• **Text for analysis**
[Start of section]

Global stocks sink as safe-haven assets gain

Investors hope Europe will continue to rebound from economic damage of coronavirus

Reuters June 27, 2020
NEW YORK: Global equities sank and perceived safe-haven assets like US Treasuries and gold gained on Friday as investors weighed hopes that Europe will continue to rebound from the coronavirus pandemic’s economic damage against concerns over a record surge in new Covid-19 infections in the United States.

The euro zone is “probably past” the worst of the economic crisis, European Central Bank President Christine Lagarde said, while urging authorities to prepare for a possible second wave. There were at least 39,818 new coronavirus cases across the United States on Thursday, the largest one-day increase yet.

The governor of Texas temporarily halted the state’s reopening as infections and hospitalisations surged. MSCI’s gauge of stocks across the globe shed 1.25% following broad declines in Europe and slight gains in Asia. The index is up approximately 40% since its March lows.

“Even though we continue to see some pretty scary virus numbers coming out of the US, it’s not really dented sentiment - not to any sustained degree at least,” said Timothy Graf, head of macro strategy for EMEA at State Street Global Markets.

[End of section]

• **Problems and tasks**
1. Say whether each statement agrees with the market report. Answer yes or no, and quote the words from the report that decide it.
(a) Christine Lagarde said the euro zone is probably past the worst of the economic crisis.
(b) The governor of Texas permanently ended the state's reopening.
(c) MSCI's global stock gauge is down about 40% since its March lows.
2. Recast the paragraph of the market report beginning "The governor of Texas temporarily halted" as a short bulleted list that keeps its main facts.
3. Supply the next paragraph of the market report, following on from the quotation by Timothy Graf.

• **Raw data**
[Start of section]

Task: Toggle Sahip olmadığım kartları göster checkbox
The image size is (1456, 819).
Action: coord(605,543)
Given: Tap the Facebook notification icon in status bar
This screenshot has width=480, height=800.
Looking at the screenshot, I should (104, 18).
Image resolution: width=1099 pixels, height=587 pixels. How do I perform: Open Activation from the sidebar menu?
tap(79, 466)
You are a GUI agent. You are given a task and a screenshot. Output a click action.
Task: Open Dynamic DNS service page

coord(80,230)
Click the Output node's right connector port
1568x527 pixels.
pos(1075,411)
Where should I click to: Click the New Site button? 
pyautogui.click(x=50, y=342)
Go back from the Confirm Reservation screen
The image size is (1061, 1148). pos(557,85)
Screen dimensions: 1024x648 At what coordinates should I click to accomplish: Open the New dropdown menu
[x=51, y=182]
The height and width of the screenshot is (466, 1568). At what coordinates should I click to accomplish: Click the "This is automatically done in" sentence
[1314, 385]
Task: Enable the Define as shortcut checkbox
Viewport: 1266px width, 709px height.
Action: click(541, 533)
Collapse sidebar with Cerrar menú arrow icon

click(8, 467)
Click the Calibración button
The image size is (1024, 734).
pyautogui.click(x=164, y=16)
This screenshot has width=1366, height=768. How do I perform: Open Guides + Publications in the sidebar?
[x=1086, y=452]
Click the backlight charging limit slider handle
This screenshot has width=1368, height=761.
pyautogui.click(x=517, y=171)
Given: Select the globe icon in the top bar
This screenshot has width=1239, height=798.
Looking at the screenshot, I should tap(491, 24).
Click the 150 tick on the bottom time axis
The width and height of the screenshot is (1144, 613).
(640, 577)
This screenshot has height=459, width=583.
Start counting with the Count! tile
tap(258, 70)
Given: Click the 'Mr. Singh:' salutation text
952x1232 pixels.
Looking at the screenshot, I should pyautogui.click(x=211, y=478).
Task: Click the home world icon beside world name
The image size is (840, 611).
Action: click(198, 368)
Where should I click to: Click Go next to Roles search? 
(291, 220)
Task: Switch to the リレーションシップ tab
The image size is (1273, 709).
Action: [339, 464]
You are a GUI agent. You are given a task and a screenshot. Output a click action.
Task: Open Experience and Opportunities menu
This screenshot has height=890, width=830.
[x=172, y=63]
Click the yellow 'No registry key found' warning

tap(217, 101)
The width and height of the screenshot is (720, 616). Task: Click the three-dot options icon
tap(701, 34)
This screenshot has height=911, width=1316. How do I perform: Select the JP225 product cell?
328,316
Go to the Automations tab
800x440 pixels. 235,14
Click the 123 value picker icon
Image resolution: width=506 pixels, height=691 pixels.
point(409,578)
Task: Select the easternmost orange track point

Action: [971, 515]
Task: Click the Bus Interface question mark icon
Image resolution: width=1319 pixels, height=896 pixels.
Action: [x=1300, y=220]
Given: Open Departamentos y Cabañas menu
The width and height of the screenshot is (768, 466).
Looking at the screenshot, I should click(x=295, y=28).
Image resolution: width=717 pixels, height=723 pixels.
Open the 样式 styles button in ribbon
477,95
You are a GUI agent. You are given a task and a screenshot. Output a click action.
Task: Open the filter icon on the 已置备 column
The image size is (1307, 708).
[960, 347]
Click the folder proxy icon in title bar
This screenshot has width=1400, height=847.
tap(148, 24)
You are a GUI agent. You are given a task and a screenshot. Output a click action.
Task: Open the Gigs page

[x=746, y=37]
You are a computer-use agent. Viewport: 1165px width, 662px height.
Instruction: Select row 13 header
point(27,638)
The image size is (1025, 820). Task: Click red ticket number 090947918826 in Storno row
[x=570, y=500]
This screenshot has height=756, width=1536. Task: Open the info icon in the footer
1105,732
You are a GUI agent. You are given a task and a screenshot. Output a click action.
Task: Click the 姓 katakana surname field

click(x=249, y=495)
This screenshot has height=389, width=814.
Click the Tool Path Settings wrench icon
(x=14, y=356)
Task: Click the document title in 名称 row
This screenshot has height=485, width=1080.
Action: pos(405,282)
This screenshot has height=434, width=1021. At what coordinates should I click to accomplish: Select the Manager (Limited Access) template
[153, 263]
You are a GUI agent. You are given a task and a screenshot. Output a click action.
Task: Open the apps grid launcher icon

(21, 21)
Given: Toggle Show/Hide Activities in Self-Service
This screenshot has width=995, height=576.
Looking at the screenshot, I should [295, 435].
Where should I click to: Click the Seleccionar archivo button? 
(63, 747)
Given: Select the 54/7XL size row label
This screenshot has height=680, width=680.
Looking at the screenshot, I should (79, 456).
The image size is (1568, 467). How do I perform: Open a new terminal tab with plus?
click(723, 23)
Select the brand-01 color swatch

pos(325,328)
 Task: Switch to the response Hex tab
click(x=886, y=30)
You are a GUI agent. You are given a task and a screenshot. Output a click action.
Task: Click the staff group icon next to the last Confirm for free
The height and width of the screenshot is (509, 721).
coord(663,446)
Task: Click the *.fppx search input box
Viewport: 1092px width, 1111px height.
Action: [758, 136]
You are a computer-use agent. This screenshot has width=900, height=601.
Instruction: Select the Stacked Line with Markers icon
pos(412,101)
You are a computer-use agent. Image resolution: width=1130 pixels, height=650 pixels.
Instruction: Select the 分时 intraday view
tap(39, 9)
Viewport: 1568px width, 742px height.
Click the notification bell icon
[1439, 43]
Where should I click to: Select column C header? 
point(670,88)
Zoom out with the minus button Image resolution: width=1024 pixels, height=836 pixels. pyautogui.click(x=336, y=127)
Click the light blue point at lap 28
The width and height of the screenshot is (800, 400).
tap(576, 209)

[End of section]

• **Task results**
1.
(a) Yes: "The euro zone is “probably past” the worst of the economic crisis"
(b) No: "The governor of Texas temporarily halted the state’s reopening"
(c) No: "The index is up approximately 40% since its March lows."

2.
- Texas's governor temporarily halted the state's reopening as infections and hospitalizations surged.
- MSCI's global stock gauge fell 1.25% after broad declines in Europe and slight gains in Asia.
- The index is up about 40% since its March lows.

3.
The euro gained versus the US dollar and was on track for its biggest weekly rise in three weeks after the ECB reaffirmed its dovish stance in the minutes of its latest policy meeting.

Concerns about the economic fallout from the surge in US coronavirus cases helped bolster perceived safe havens. Spot gold added 0.3% to $1,766.71 an ounce. US gold futures gained 0.15% to $1,764.70 an ounce.

Credit Suisse changed its position on global equities to “neutral” from “overweight,” saying it was taking profits after the recent rally, but kept its overweight positions in credit markets.

Record high inventories and fears of declining demand pushed oil prices lower. US crude recently fell 1.42% to $38.17 per barrel and Brent was at $40.68, down 0.9% on the day.

Published in The Express Tribune, June 27th, 2020.